Number of the Day
The Shockingly Frothy 2020 IPO Market, By the Numbers
The pandemic-induced recession has not affected companies’ ability to raise funds from the public markets. Will Airbnb be next?
$64 billion: That’s how much initial public offerings listed on U.S. exchanges have raised in 2020, according to Dealogic, a market analytics firm. This surprisingly high figure has likely influenced favorite will-it-or-won’t-it-go-public unicorn, Airbnb. Reports say the home-share platform will file to IPO this month. At the start of 2020, Airbnb was perhaps the most-scrutinized candidate for a public offering, but it was one of many. When a wave of lockdowns shuttered the economy in March, that market froze in place — but, surprisingly, not for long.
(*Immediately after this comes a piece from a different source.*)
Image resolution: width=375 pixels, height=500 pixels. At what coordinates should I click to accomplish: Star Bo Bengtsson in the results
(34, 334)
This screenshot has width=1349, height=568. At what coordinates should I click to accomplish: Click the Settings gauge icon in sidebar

As the stock exchanges have recovered, the IPO market has been on fire — a rush of public offerings has already added up to a bigger IPO haul in 2020 than in any year since 2014, according to Dealogic data provided to Marker. And it’s only August!
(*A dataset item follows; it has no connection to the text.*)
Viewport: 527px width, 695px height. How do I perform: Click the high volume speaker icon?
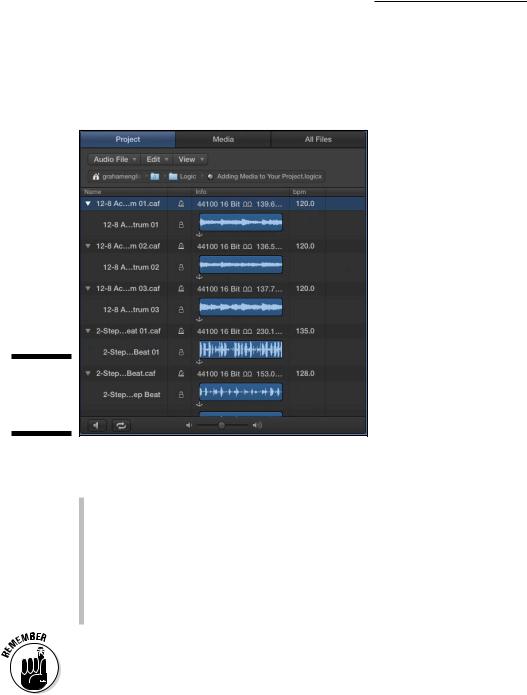click(x=257, y=426)
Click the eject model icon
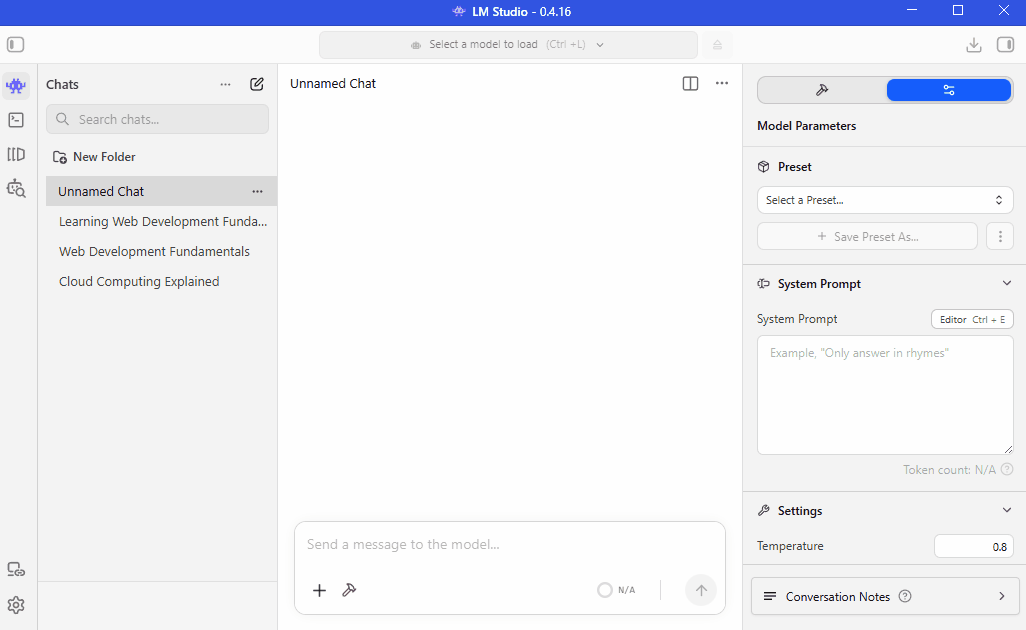The width and height of the screenshot is (1026, 630). pos(717,44)
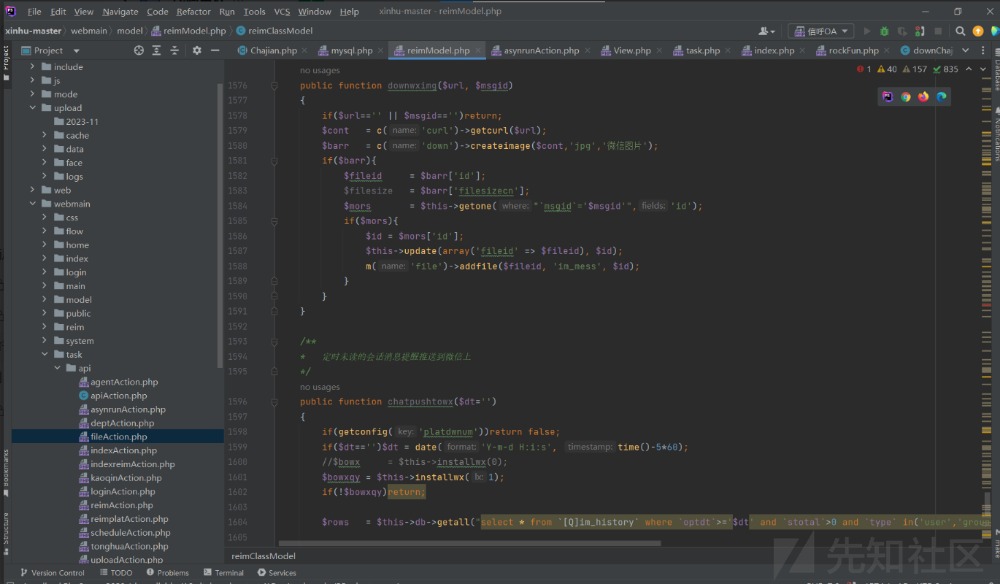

No wonder Airbnb — which has lately seen a resurgence, seeing on July 8 its first $1 million-booking day since early March, according to the Wall Street Journal — might be anxious to make its shares available to an investing public that’s apparently in a surprisingly upbeat mood.
Bottom line: Airbnb would love a vacation from bleak economic realities as much as the rest of us would.